All about Innovation💡, Law⚖️, Management📝, & Soccer⚽: Februari 2020

IWA

Senin, 17 Februari 2020

Konflik Hukum Pemulangan Eks Anggota NIIS

Pemerintah Indonesia dengan yakin memutuskan untuk tidak memulangkan Warga Negara Indonesia (WNI) eks anggota Negara Islam di Irak dan Suriah (NIIS) atau istilah asingnya disingkat ISIS, yang jumlahnya sekitar 600 orang. Hal itu dilakukan setelah melihat respons penolakan masyarakat yang sangat khawatir jika dipulangkan akan membawa bibit-bibit kekerasan dan teroris baru, serta melukai orang-orang yang tidak bersalah. Bahkan, terakhir korbannya adalah seorang balita yang mengalami cedera cukup serius yang membutuhkan pemulihan yang lama😱.

**Data Tersimpan:**
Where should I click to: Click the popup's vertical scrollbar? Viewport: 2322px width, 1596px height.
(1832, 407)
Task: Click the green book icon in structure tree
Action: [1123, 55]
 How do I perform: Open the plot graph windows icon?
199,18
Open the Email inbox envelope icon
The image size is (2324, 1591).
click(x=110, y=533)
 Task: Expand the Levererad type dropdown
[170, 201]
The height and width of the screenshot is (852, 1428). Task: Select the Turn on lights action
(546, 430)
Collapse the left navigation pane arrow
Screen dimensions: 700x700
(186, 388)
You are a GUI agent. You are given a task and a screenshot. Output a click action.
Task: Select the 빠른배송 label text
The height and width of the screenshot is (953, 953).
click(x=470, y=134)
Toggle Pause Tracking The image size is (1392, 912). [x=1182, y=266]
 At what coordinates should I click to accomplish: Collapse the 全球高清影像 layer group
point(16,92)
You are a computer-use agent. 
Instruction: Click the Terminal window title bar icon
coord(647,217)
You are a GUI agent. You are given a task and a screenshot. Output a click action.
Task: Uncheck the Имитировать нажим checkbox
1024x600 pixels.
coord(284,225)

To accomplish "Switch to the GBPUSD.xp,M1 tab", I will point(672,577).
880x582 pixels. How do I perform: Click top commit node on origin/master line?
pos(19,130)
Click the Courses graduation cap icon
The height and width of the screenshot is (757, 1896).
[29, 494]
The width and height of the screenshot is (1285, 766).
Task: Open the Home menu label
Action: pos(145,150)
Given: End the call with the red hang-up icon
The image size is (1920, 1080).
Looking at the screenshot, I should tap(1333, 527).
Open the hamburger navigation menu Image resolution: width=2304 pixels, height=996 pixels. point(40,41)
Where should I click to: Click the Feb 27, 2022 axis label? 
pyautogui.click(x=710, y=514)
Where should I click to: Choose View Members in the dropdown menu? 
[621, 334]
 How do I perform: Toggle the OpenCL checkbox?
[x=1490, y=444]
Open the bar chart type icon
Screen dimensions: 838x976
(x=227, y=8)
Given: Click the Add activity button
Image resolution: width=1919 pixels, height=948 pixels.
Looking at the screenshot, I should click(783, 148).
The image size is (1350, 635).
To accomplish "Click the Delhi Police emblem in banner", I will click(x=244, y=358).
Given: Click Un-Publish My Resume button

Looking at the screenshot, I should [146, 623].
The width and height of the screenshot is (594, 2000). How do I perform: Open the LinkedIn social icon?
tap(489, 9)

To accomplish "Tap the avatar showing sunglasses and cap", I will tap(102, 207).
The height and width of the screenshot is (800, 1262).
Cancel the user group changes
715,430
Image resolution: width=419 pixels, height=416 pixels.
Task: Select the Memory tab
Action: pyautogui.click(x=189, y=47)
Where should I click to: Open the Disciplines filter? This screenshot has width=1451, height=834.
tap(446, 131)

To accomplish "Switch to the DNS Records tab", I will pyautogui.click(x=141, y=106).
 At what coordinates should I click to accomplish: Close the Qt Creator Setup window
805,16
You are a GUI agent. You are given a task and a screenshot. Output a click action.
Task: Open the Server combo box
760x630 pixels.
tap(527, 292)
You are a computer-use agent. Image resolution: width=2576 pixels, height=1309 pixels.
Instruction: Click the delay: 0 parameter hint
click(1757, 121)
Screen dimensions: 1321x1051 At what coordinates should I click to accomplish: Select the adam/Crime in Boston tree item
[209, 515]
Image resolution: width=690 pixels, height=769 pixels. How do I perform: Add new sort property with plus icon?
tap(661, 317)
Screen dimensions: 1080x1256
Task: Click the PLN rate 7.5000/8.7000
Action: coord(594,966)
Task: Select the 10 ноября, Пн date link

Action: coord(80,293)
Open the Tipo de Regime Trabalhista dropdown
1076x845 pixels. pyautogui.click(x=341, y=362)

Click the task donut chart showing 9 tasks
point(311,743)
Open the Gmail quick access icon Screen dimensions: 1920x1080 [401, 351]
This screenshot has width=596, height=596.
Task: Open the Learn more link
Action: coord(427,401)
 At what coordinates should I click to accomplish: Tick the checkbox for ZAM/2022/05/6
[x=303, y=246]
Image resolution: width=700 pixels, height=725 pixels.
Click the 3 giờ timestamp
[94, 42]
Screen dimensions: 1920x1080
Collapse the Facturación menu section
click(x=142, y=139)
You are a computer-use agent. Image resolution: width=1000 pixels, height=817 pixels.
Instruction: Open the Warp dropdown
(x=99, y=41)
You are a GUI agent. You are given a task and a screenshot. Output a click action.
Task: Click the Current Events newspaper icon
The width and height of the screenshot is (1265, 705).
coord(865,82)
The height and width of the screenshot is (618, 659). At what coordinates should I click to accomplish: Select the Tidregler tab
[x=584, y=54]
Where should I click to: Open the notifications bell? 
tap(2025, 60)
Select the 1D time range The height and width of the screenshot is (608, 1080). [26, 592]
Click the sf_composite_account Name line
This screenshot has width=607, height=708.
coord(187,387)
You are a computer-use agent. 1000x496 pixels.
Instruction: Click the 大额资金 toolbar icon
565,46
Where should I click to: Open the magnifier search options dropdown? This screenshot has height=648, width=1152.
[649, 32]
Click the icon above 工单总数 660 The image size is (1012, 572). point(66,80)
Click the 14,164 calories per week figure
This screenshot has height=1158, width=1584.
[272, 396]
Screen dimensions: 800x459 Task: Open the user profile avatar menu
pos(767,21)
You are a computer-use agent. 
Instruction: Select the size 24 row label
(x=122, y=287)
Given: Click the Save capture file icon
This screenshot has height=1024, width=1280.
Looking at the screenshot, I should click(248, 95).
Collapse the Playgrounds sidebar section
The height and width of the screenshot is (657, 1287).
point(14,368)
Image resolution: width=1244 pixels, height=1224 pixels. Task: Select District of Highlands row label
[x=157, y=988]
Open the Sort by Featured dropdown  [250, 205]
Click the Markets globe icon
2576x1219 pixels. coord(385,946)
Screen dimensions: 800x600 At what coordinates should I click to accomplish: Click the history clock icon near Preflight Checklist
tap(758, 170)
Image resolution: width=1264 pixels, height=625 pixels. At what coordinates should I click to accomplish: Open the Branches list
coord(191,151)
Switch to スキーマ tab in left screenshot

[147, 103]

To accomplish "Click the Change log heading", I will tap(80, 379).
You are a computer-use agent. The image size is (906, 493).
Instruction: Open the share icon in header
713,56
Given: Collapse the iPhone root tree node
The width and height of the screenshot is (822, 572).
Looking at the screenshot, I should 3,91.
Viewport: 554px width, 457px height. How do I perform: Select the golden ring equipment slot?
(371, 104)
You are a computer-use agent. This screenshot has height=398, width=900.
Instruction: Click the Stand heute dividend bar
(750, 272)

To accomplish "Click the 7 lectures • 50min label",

**Tugas:**
Jawablah pertanyaan berikut berdasarkan teks tentang pemulangan eks anggota NIIS.
(a) Pada hari dan tanggal berapa tulisan itu dimuat?
(b) Berapa kira-kira jumlah WNI eks anggota NIIS yang diputuskan tidak dipulangkan?
(c) Siapa yang disebut sebagai korban terakhir?

**Hasil:**
(a) Tulisan itu dimuat pada hari Senin, 17 Februari 2020.
(b) Jumlahnya sekitar 600 orang.
(c) Korban terakhir adalah seorang balita yang mengalami cedera cukup serius.